-- TRECHO FORNECIDO --
Pessoas que acompanham essa discussão afirmam que, inicialmente, a ideia é permitir a suspensão temporária das contribuições até o fim deste ano.

Para os beneficiários, seria possível sacar 10% da reserva acumulada. No entanto, a medida só valeria para aqueles que ainda estão na fase de acumulação e não para quem está prestes a se aposentar.

As grandes entidades consideram que essa medida seria uma forma de nivelar as regras dos fundos de pensão fechados (maioria de estatais) com os planos de previdência vendidos no mercado por instituições financeiras.

A reportagem consultou as principais entidades de previdência de estatais que, reservadamente, avaliam a proposta como uma estratégia de enfraquecer o sistema de previdência complementar em um momento em que se esforçam para corrigir os desmandos ocorridos em gestões passadas.

Muitos fundos se envolveram em operações de investimentos investigadas pela Polícia Federal e pelo Ministério Público Federal que causaram perdas bilionárias.

O próprio ministro Guedes é alvo das investigações por supostas irregularidades envolvendo negócios com uma gestora de ativos da qual foi sócio até entrar para o governo. Ele nega irregularidades.

-- INFORMAÇÕES FORNECIDAS --
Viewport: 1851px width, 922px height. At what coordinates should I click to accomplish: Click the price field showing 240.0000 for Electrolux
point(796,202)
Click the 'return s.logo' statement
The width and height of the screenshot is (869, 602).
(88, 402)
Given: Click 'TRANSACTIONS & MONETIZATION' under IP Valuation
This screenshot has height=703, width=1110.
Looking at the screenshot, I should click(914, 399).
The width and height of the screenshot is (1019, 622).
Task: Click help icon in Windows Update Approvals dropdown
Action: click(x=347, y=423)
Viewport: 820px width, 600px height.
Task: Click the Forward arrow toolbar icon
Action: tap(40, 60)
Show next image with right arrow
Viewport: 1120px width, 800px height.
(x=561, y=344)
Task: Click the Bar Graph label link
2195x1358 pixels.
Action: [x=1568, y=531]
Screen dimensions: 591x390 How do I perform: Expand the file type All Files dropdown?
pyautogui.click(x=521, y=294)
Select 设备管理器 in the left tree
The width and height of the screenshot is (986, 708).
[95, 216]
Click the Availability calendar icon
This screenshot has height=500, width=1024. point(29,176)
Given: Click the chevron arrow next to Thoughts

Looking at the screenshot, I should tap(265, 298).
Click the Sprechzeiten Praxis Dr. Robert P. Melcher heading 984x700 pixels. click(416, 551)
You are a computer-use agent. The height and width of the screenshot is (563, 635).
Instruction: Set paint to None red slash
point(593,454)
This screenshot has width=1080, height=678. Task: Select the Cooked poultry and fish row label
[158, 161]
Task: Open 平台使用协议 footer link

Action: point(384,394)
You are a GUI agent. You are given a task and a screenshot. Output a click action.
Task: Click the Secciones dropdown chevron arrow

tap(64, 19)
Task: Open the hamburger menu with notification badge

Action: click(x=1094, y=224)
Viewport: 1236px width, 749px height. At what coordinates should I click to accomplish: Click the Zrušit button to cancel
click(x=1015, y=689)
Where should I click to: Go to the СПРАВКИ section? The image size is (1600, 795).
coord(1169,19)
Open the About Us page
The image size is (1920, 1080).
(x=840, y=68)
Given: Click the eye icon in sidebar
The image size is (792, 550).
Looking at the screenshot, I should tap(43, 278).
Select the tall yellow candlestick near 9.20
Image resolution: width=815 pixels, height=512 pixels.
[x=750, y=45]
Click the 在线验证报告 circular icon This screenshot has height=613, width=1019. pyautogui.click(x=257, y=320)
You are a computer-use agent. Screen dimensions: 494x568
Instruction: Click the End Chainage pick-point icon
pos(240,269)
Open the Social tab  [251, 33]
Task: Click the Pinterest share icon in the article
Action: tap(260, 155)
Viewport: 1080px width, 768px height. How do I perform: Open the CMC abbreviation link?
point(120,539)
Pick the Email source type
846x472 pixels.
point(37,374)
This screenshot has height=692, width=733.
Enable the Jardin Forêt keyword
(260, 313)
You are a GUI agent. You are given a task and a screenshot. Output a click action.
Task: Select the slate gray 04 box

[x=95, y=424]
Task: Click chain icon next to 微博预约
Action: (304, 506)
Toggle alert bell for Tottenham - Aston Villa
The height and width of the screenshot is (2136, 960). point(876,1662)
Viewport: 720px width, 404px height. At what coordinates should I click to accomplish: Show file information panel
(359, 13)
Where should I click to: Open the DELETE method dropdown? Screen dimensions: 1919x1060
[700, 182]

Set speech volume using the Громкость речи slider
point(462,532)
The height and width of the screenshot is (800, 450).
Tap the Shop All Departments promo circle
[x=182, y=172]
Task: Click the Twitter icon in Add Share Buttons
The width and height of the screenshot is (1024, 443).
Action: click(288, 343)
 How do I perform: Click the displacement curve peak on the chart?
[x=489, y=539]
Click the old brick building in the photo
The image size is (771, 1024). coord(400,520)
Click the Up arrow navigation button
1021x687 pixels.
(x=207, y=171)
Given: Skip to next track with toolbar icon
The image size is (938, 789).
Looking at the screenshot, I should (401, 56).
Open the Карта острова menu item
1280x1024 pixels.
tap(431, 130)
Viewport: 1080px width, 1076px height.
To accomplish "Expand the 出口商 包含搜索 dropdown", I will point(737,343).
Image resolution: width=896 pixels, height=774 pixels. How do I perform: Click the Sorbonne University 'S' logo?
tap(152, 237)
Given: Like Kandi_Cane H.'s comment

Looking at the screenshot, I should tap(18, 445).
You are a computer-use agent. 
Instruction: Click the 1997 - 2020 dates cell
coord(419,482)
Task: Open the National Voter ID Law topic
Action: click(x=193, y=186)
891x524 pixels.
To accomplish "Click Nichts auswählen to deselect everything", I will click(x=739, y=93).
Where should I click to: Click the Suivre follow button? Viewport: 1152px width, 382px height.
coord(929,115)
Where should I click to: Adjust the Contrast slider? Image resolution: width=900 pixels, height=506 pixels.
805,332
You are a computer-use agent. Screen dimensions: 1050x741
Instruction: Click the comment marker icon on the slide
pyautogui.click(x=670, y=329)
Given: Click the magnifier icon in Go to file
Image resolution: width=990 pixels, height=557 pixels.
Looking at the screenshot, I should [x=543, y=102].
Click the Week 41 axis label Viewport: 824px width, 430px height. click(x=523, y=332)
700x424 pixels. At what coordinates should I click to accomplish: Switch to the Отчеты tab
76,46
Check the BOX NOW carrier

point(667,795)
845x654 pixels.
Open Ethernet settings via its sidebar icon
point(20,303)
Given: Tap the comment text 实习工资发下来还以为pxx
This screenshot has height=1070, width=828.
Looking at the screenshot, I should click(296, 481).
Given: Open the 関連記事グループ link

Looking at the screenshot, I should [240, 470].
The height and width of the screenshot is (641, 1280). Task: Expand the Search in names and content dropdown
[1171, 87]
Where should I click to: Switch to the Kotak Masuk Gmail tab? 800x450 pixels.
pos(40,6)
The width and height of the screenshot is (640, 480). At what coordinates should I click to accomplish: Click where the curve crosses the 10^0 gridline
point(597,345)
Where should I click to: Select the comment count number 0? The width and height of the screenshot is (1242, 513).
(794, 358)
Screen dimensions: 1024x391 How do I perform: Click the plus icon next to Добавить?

-- INSTRUÇÕES DE TRABALHO --
a: Segundo o trecho sobre os fundos de pensão, por que as grandes entidades veem com bons olhos a medida em discussão? Responda em até três frases.
b: Prossiga o trecho sobre os fundos de pensão a partir de sua última frase.

-- RESULTADOS ESPERADOS --
a: As grandes entidades consideram que a medida seria uma forma de nivelar as regras dos fundos de pensão fechados, em sua maioria de estatais, com as dos planos de previdência vendidos no mercado por instituições financeiras.

b:
Essas perdas vinham sendo corrigidas desde 2015, quando o rombo das entidades atingiu seu ápice. Guedes chegou a modificar até o processo de escolha de dirigentes das instituições.

No levantamento foi feito pela Previc com 35 instituições que concentram 70% dos ativos investidos (cerca de R$ 700 bilhões), pela primeira vez, os ganhos superaram as perdas.

Sem a Covid, pela primeira vez desde 2015, os fundos de pensão tiveram saldo positivo (R$ 400 milhões) no balanço anual consolidado de 2019.

No entanto, a pandemia comprometeu esse processo de saneamento das contas dos fundos de pensão.

"Apesar da inexistência de problemas de liquidez no curto prazo, a deterioração no valor dos ativos [investimentos] em março foi significativa e poderá influenciar os resultados de 2020", diz a Previc em seu relatório.

"A recuperação observada mais recentemente conjugada à elevada volatilidade do mercado não permite prever com certeza qual será o resultado [dos fundos de pensão] em dezembro de 2020."

A crise prejudicou especialmente as entidades com nível de solvência abaixo de 0,7. O índice considerado pela Previc como bom é acima de 1 e expressa a saúde financeira do fundo, sua capacidade de pagar benefícios aos aposentados e continuar realizando seus investimentos.

Abaixo de 0,7 as instituições passam a ser monitoradas permanentemente pela Previc.

Desde 2015, este grupo representava 3% das instituições. Em março deste ano, saltou para 7% e contou com fundos como Portus, Postalis e Refer, envolvidos em escândalos no passado e que ainda amargam rombos elevados.

No caso do Postalis, dos funcionários dos Correios, déficit no ano passado foi de R$ 6,8 bilhões e o índice de solvência, 0,32.

No balanço de todos os fundos, o total de investimento chegou a R$ 1 trilhão, com um crescimento de 10% em relação ao ano anterior.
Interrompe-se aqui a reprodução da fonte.